# Love, love, love, my "new" sewing machine!



## Homely (Aug 22, 2007)

Hi, all! This is my first post in this part of HT! 

I bought a vintage Kenmore a few months back from HT member, Katskitten and never got around to posting about it because of a big move. 

I finally got out from under the chaos enough to do some sewing and am so happy I had to share some pics!:

The pants are made from some mens pants that used to be my dad's and the floral bodice on the dress in from a blouse I've have for 20 years. 

The packaging was super secure and padded. I thought I had a pic of my darling machine all set up but you'll have to settle for a shot of the recipient of my sewing fit instead.


----------



## Leister Square (Feb 7, 2010)

Adorable little girl!

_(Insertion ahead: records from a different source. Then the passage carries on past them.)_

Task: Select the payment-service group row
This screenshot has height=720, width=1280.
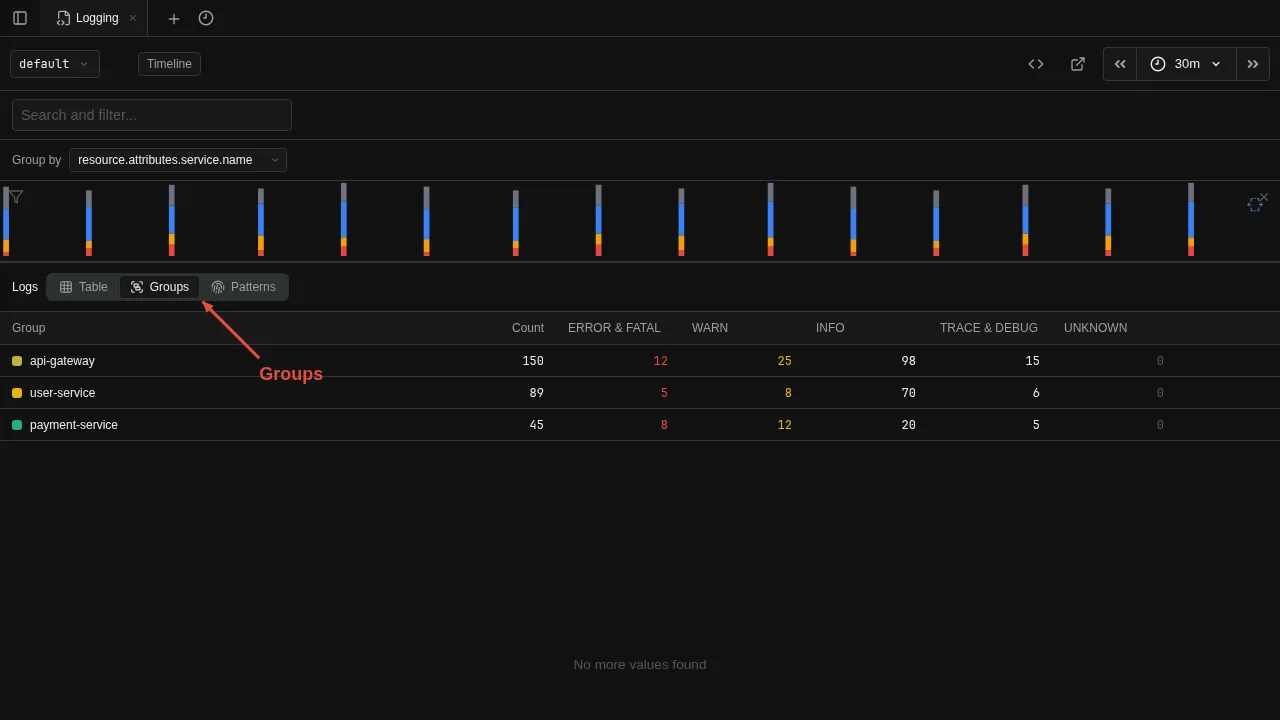Action: coord(74,425)
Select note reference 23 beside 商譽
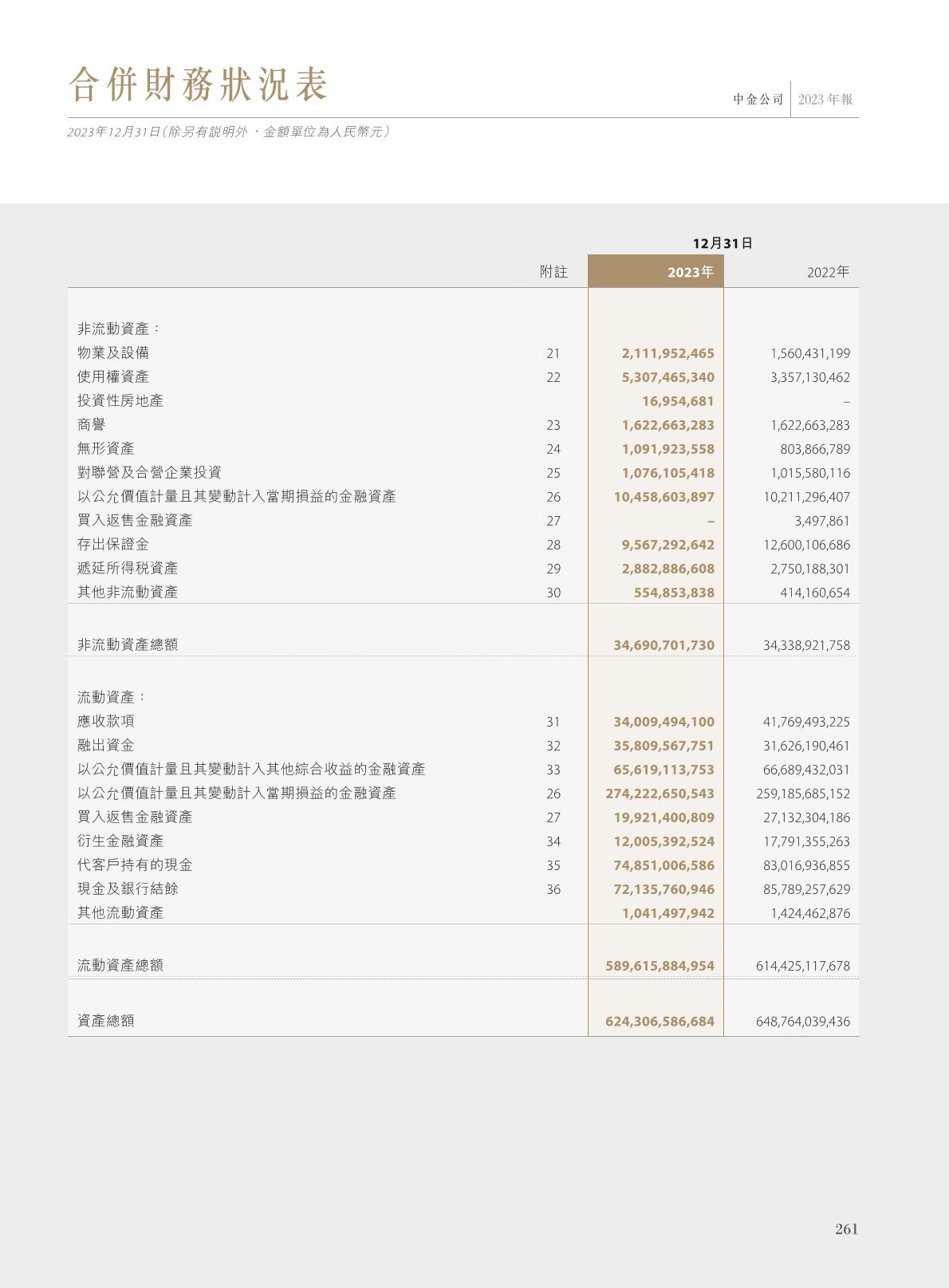 click(x=553, y=425)

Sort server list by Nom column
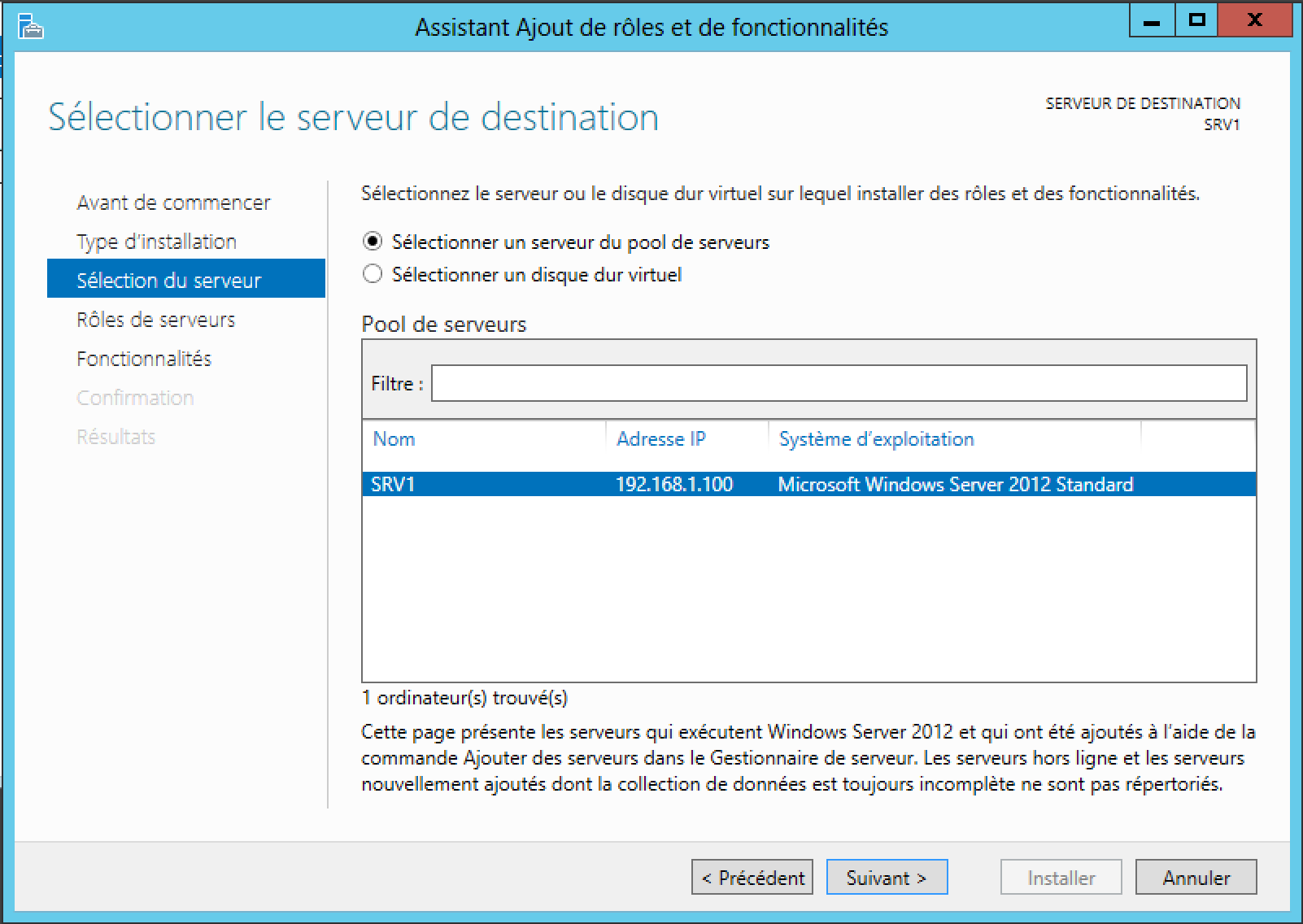pos(394,439)

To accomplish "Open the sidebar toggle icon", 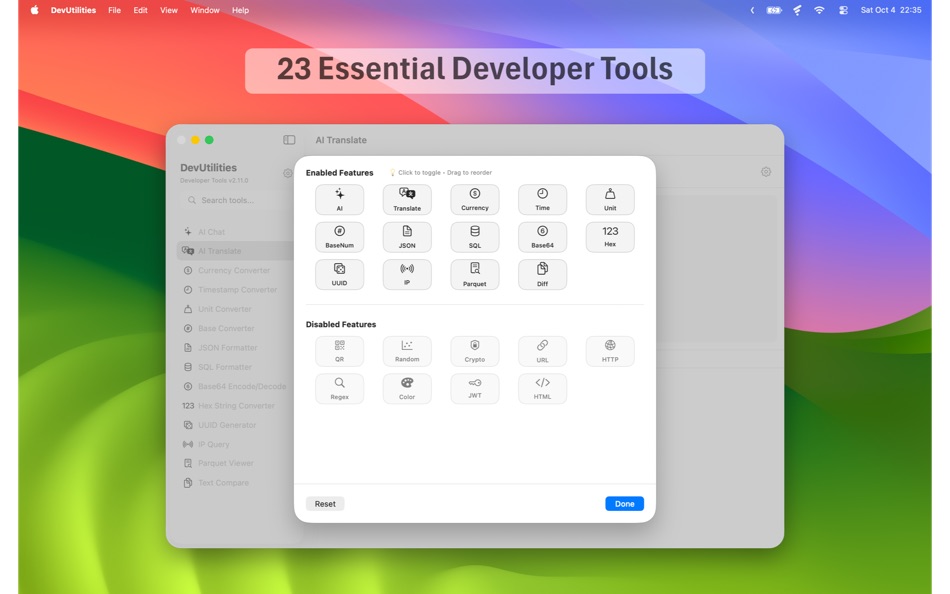I will pyautogui.click(x=287, y=140).
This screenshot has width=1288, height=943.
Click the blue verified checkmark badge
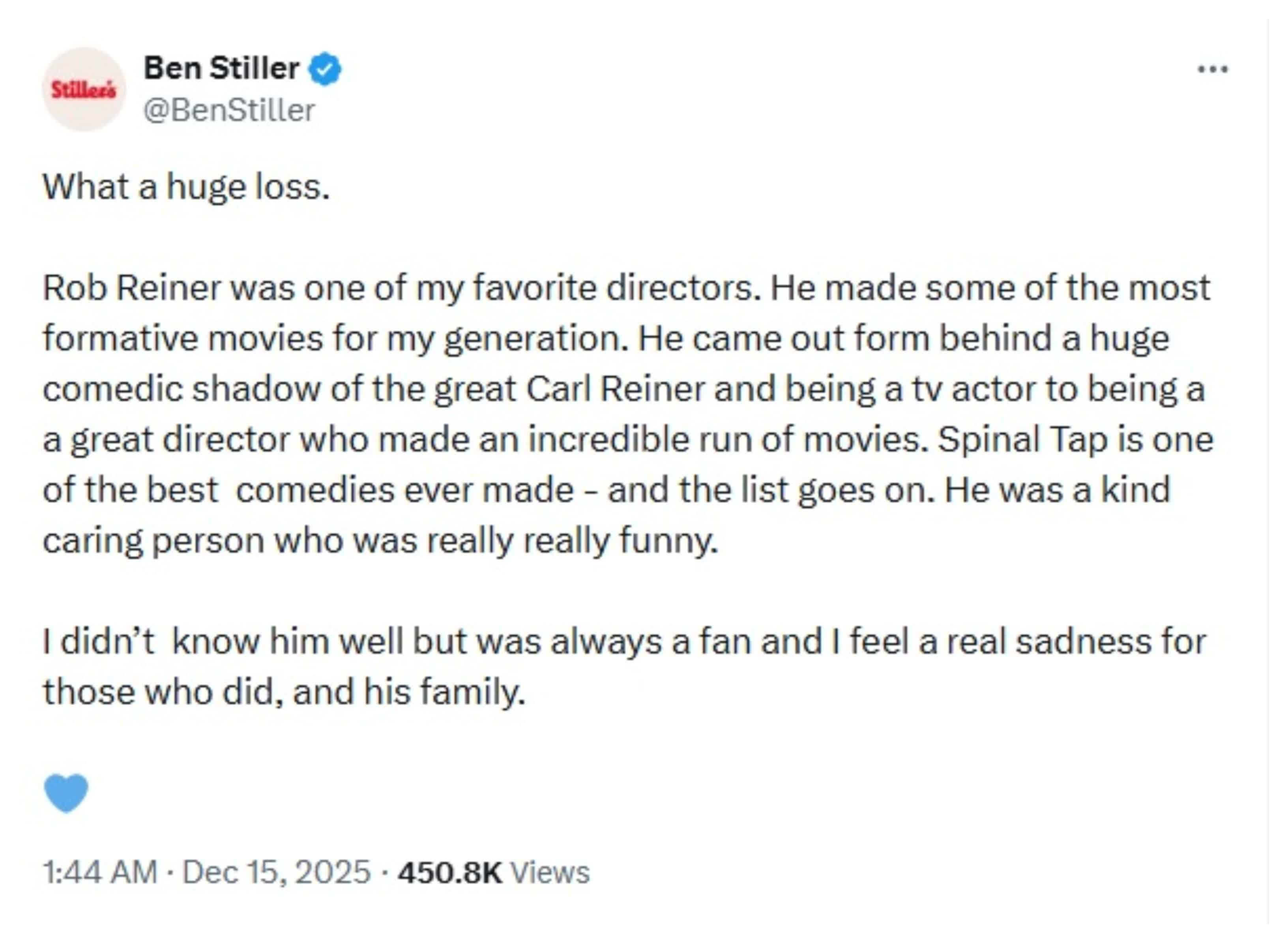click(x=325, y=69)
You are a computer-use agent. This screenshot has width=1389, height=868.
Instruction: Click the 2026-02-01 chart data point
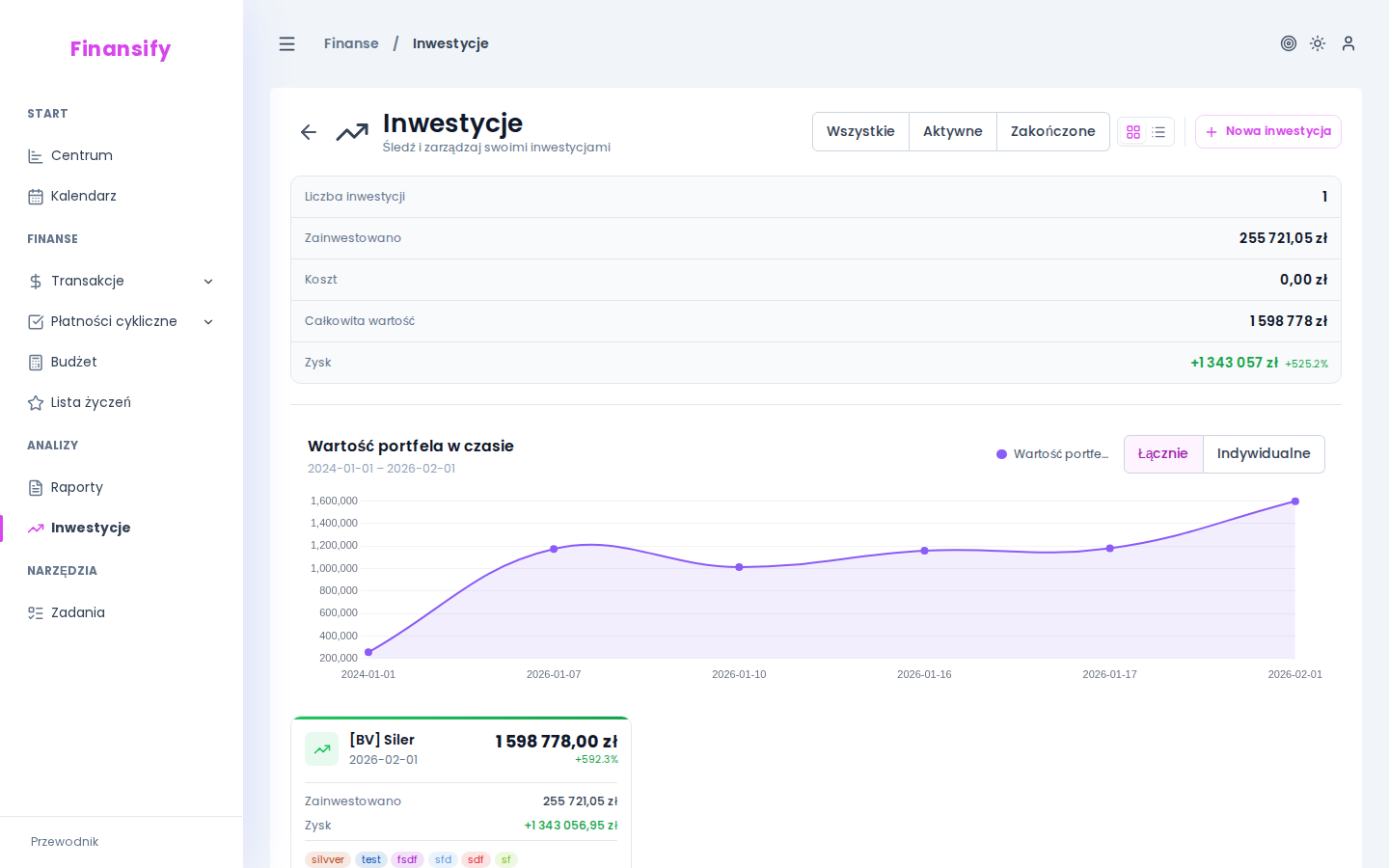[1294, 502]
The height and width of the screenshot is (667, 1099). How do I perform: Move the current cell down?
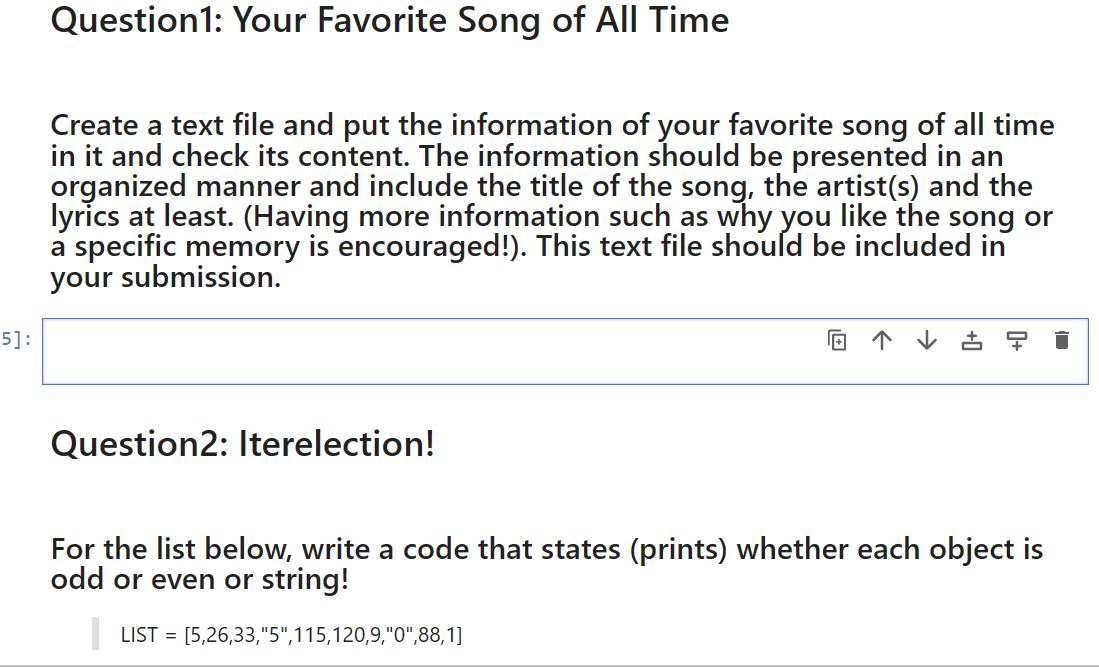[x=926, y=340]
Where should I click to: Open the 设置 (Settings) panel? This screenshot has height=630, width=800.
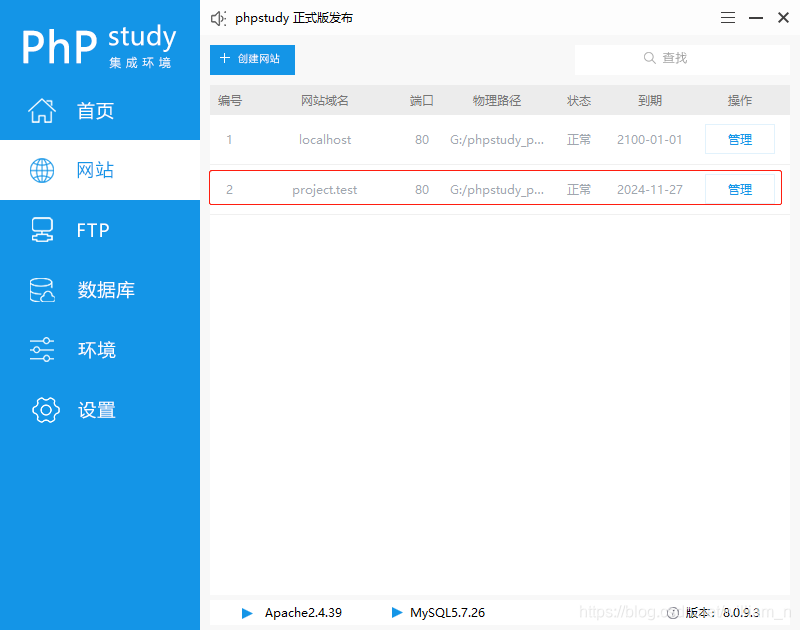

Glad you like your new machine!


----------



## Maura (Jun 6, 2004)

Is that your little darlin'? Make her an eyelet lace dress.


----------



## Macybaby (Jun 16, 2006)

Those older Kenmores are really nice machines. Would love to see a picture so I can tell who made it, Mine is a 158-xxxx model made by Jauguar, and it's very nice. Earlier ones were made by White, and they are very nice too.


----------



## CJ (May 10, 2002)

Wow, absolutely darling!


----------



## Homely (Aug 22, 2007)

Thanks for the nice comments!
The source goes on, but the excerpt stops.